Она кивнула, и тогда я вытащила письмо Ричарда, по-прежнему перевязанное тесьмой, и принесла с письменного стола, стоявшего в углу комнаты моей матери, перо и чернила. Я устроилась рядом с девушкой на выдвижной кровати. На четвертинке бумаги, ограниченной тесьмой, я написала имя «Алиса» и, подув на чернила, передала ей. Она с улыбкой взяла его и поднесла к свету, может, чтобы посмотреть, как поблескивают на свету чернильные буквы.
– А что это означает? – спросила она, показывая на надпись над красной тесьмой.
– Здесь написано мое имя.
– А почему оно выглядит длиннее моего, хотя произносится одинаково быстро? Флитвуд. Алиса.
– Нет, ты не понимаешь. Каждая из этих закорючек обозначает букву. А-л-и-с-а. Каждая из них звучит по-разному, но если произнести их вместе, в одно слово, то оно тоже будет звучать уже по-другому, – на четвертинке справа я написала буквы ее имени по отдельности и передала ей перо, – давай, попробуй написать их сама.
Она так старательно зажала перо в кулачке, что я не удержалась от улыбки.

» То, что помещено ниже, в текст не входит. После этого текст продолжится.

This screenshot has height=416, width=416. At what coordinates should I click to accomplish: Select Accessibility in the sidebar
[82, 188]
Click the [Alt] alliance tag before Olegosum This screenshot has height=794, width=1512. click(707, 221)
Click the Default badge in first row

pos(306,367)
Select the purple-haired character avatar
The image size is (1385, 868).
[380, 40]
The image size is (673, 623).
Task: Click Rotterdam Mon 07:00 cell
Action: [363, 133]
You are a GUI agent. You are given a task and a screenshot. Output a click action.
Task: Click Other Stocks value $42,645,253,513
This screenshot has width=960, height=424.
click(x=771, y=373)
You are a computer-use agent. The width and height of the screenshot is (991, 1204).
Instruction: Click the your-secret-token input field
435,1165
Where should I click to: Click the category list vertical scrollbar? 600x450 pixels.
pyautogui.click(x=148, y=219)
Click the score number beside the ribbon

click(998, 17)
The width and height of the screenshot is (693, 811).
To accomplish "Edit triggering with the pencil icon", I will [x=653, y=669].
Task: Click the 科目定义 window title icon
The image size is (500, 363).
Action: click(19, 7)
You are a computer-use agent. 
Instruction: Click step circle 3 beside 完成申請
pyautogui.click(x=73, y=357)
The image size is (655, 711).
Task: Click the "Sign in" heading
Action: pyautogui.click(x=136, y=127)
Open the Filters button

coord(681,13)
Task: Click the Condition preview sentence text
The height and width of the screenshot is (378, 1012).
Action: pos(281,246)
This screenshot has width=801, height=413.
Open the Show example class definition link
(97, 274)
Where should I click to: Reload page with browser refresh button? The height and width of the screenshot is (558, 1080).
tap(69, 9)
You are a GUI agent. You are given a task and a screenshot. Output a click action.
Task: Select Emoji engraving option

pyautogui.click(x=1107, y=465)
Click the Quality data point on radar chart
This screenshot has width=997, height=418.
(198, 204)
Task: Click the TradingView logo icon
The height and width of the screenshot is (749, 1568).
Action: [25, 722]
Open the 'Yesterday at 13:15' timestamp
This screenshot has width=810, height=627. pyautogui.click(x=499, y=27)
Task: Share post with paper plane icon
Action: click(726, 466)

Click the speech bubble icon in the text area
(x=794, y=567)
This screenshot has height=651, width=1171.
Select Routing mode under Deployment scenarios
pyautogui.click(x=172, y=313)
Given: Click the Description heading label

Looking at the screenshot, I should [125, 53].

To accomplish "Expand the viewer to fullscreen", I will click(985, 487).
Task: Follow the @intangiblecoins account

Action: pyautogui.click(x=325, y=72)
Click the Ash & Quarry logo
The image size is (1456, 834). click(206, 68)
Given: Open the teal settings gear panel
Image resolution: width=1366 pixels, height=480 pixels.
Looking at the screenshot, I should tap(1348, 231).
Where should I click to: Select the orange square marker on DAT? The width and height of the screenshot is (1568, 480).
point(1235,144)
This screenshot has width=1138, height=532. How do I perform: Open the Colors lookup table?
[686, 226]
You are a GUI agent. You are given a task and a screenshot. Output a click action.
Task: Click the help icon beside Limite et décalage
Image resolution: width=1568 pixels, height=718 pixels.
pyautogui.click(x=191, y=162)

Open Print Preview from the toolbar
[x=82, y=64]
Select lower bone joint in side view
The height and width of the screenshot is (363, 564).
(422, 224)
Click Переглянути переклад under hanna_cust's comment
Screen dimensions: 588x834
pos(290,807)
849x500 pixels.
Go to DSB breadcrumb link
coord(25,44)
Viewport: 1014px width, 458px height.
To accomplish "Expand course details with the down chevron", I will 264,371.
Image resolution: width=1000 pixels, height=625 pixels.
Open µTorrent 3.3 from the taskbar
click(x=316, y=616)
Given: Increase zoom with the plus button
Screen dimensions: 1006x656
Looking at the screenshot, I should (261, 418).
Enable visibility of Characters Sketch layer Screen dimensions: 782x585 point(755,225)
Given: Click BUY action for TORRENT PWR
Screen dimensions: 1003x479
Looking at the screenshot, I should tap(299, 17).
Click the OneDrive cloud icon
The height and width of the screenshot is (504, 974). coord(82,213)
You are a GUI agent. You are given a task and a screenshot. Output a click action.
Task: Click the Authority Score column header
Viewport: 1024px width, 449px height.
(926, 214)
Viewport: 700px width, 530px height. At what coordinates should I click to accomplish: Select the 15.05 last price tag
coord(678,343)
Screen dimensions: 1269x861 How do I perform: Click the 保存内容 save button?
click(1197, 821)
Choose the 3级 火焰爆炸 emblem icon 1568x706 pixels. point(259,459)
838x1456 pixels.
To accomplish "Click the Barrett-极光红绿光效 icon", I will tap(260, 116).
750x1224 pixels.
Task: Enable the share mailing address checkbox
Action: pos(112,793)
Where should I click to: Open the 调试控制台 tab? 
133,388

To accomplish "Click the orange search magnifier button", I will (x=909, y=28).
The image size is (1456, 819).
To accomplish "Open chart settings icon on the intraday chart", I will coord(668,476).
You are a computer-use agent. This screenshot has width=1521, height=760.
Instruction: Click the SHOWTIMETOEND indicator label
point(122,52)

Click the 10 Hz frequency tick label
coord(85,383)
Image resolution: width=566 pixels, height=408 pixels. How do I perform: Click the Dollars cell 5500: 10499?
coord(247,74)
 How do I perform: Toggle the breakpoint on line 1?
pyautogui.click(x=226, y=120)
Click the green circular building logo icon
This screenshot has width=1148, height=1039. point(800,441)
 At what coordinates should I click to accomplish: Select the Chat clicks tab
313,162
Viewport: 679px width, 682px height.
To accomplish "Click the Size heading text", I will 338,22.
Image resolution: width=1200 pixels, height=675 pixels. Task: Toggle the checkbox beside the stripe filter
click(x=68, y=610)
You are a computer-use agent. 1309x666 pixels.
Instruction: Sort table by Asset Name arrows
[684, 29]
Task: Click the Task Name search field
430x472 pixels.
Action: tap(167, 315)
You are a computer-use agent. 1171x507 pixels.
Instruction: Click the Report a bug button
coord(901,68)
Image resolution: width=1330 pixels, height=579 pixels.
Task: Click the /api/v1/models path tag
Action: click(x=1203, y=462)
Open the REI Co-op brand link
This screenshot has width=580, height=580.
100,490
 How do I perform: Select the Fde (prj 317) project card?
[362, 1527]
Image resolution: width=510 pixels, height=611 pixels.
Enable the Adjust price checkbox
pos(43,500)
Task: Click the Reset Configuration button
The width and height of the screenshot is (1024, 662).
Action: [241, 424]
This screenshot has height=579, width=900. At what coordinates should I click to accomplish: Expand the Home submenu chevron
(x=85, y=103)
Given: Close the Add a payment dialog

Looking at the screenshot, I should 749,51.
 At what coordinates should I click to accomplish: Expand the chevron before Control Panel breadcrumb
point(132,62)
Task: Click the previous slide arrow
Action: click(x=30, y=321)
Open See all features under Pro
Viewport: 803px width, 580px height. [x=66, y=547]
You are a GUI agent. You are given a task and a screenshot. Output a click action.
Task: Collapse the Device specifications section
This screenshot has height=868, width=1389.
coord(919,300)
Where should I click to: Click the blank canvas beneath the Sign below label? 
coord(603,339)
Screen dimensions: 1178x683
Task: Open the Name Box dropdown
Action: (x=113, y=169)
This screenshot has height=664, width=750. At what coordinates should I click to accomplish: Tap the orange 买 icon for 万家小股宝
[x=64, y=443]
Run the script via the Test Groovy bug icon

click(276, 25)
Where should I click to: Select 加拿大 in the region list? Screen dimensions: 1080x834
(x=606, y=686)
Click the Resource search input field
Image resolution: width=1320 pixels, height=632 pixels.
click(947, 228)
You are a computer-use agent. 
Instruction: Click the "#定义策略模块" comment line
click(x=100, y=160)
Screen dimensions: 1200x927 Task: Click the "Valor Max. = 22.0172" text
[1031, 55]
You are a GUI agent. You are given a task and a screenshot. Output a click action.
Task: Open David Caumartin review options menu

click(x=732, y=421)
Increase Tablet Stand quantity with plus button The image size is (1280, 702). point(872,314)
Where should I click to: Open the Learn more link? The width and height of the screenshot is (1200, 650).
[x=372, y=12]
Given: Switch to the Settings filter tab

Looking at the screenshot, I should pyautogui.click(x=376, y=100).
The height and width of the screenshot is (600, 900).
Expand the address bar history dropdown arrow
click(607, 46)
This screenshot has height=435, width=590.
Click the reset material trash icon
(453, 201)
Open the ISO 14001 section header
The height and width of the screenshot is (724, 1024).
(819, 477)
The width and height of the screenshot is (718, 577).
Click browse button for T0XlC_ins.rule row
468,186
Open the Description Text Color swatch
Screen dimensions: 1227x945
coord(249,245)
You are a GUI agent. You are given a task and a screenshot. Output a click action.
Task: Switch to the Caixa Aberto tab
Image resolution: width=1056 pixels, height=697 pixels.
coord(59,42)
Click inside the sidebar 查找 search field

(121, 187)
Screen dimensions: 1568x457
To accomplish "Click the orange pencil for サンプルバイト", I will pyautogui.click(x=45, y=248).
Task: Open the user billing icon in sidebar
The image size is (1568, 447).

– Нет, возьми его в пальцы, вот так.
Я показала ей, как правильно держать перо. Дрожащей рукой она вывела в новой четвертинке букву «А», а потом остальные четыре буквы. Я прыснула от смеха, увидев, что у нее получилось.
– Что-то не так? – спросила она.
– Ты слишком далеко написала букву «А», поэтому написанное слово читается как «лиса».
– Какая лиса?
– Если ты напишешь «А» отдельно он остальных букв, то вместо твоего имени получится слово «лиса».
– Как это?
Она скорчила такую смешную рожицу, что я невольно расхохоталась. Она тоже улыбнулась, и через мгновение мы уже обе тряслись от смеха, точно две глупые молочницы, пока из глаз у нас не покатились слезы.
– Напиши сначала большую букву «А», – велела я, – и сразу за ней остальные буквы.
В тот вечер, переодевшись в ночную рубашку, я заметила на письменном столе это письмо и лежащее рядом с ним перо. Письмо Ричарда осталось нераспечатанным и непрочитанным, и последняя свободная четвертинка бумаги заполнилась множеством разбегавшихся по бумаге имен «Алиса», словно лисы оставили свои следы. Следы Алисы. Я невольно улыбнулась ее старательности.